= Your instructions =
This exercise asks for every record to be output again exactly.

= Dataset =
= = = = =

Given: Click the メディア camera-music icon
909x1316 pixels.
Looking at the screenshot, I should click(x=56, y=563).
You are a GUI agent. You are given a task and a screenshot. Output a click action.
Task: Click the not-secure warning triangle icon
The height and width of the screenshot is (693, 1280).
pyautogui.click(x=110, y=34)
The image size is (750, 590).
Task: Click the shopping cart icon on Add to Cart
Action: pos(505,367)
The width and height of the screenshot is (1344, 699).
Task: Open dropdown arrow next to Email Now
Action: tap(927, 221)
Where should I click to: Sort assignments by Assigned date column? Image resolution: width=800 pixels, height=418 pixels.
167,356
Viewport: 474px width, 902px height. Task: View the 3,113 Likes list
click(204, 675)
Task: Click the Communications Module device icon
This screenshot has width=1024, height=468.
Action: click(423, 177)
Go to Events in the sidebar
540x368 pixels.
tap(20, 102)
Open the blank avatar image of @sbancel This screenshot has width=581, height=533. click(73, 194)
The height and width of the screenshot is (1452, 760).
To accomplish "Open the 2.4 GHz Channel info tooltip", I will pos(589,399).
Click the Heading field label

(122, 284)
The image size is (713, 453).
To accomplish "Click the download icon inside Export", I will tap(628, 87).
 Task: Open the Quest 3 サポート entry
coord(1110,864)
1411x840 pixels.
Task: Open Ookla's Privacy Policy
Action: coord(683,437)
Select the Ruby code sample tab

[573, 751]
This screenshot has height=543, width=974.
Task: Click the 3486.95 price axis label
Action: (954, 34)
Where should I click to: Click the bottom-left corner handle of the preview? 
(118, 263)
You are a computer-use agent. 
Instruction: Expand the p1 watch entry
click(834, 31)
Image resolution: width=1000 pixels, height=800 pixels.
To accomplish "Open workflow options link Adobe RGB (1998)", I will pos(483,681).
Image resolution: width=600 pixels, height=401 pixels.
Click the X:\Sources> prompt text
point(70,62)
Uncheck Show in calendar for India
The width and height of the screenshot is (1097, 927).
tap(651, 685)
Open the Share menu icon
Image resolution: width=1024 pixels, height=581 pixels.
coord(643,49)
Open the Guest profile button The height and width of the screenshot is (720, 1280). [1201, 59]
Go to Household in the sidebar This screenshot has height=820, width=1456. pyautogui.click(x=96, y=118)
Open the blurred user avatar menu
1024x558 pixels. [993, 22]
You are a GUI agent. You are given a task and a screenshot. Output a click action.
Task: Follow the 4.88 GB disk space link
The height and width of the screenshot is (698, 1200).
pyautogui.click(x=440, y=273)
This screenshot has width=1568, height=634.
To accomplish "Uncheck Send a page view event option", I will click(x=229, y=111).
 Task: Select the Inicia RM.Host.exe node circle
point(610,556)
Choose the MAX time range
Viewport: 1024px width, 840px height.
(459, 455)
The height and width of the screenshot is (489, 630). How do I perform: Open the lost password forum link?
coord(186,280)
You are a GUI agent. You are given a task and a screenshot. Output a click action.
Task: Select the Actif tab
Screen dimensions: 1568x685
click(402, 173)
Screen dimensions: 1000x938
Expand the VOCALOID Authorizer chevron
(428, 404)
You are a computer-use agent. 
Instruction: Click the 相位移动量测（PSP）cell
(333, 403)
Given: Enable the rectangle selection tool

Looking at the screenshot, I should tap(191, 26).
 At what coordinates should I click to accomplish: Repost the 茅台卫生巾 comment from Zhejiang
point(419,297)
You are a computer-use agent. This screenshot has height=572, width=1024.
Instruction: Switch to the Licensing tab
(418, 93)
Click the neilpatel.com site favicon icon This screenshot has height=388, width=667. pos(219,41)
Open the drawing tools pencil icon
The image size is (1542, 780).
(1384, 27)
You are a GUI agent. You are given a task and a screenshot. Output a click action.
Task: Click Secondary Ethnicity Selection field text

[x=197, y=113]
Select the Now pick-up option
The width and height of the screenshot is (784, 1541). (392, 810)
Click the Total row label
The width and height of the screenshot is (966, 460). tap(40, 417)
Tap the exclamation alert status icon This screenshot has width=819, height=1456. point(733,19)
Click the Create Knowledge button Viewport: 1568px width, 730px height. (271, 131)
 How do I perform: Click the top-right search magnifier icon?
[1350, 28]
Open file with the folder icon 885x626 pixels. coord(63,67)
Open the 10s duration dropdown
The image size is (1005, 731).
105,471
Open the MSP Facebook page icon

= = = = =

= Finished exercise =
Given: Click the メディア camera-music icon
909x1316 pixels.
Looking at the screenshot, I should click(x=56, y=563).
You are a GUI agent. You are given a task and a screenshot. Output a click action.
Task: Click the not-secure warning triangle icon
The height and width of the screenshot is (693, 1280).
pyautogui.click(x=110, y=34)
The image size is (750, 590).
Task: Click the shopping cart icon on Add to Cart
Action: pos(505,367)
The width and height of the screenshot is (1344, 699).
Task: Open dropdown arrow next to Email Now
Action: tap(927, 221)
Where should I click to: Sort assignments by Assigned date column? Image resolution: width=800 pixels, height=418 pixels.
167,356
Viewport: 474px width, 902px height. Task: View the 3,113 Likes list
click(204, 675)
Task: Click the Communications Module device icon
This screenshot has width=1024, height=468.
Action: click(423, 177)
Go to Events in the sidebar
540x368 pixels.
tap(20, 102)
Open the blank avatar image of @sbancel This screenshot has width=581, height=533. click(73, 194)
The height and width of the screenshot is (1452, 760).
To accomplish "Open the 2.4 GHz Channel info tooltip", I will pos(589,399).
Click the Heading field label

(122, 284)
The image size is (713, 453).
To accomplish "Click the download icon inside Export", I will tap(628, 87).
 Task: Open the Quest 3 サポート entry
coord(1110,864)
1411x840 pixels.
Task: Open Ookla's Privacy Policy
Action: coord(683,437)
Select the Ruby code sample tab

[573, 751]
This screenshot has height=543, width=974.
Task: Click the 3486.95 price axis label
Action: (954, 34)
Where should I click to: Click the bottom-left corner handle of the preview? 
(118, 263)
You are a computer-use agent. 
Instruction: Expand the p1 watch entry
click(834, 31)
Image resolution: width=1000 pixels, height=800 pixels.
To accomplish "Open workflow options link Adobe RGB (1998)", I will pos(483,681).
Image resolution: width=600 pixels, height=401 pixels.
Click the X:\Sources> prompt text
point(70,62)
Uncheck Show in calendar for India
The width and height of the screenshot is (1097, 927).
tap(651, 685)
Open the Share menu icon
Image resolution: width=1024 pixels, height=581 pixels.
coord(643,49)
Open the Guest profile button The height and width of the screenshot is (720, 1280). [1201, 59]
Go to Household in the sidebar This screenshot has height=820, width=1456. pyautogui.click(x=96, y=118)
Open the blurred user avatar menu
1024x558 pixels. [993, 22]
You are a GUI agent. You are given a task and a screenshot. Output a click action.
Task: Follow the 4.88 GB disk space link
The height and width of the screenshot is (698, 1200).
pyautogui.click(x=440, y=273)
This screenshot has width=1568, height=634.
To accomplish "Uncheck Send a page view event option", I will click(x=229, y=111).
 Task: Select the Inicia RM.Host.exe node circle
point(610,556)
Choose the MAX time range
Viewport: 1024px width, 840px height.
(459, 455)
The height and width of the screenshot is (489, 630). How do I perform: Open the lost password forum link?
coord(186,280)
You are a GUI agent. You are given a task and a screenshot. Output a click action.
Task: Select the Actif tab
Screen dimensions: 1568x685
click(402, 173)
Screen dimensions: 1000x938
Expand the VOCALOID Authorizer chevron
(428, 404)
You are a computer-use agent. 
Instruction: Click the 相位移动量测（PSP）cell
(333, 403)
Given: Enable the rectangle selection tool

Looking at the screenshot, I should tap(191, 26).
 At what coordinates should I click to accomplish: Repost the 茅台卫生巾 comment from Zhejiang
point(419,297)
You are a computer-use agent. This screenshot has height=572, width=1024.
Instruction: Switch to the Licensing tab
(418, 93)
Click the neilpatel.com site favicon icon This screenshot has height=388, width=667. pos(219,41)
Open the drawing tools pencil icon
The image size is (1542, 780).
(1384, 27)
You are a GUI agent. You are given a task and a screenshot. Output a click action.
Task: Click Secondary Ethnicity Selection field text

[x=197, y=113]
Select the Now pick-up option
The width and height of the screenshot is (784, 1541). (392, 810)
Click the Total row label
The width and height of the screenshot is (966, 460). tap(40, 417)
Tap the exclamation alert status icon This screenshot has width=819, height=1456. point(733,19)
Click the Create Knowledge button Viewport: 1568px width, 730px height. (271, 131)
 How do I perform: Click the top-right search magnifier icon?
[1350, 28]
Open file with the folder icon 885x626 pixels. coord(63,67)
Open the 10s duration dropdown
The image size is (1005, 731).
105,471
Open the MSP Facebook page icon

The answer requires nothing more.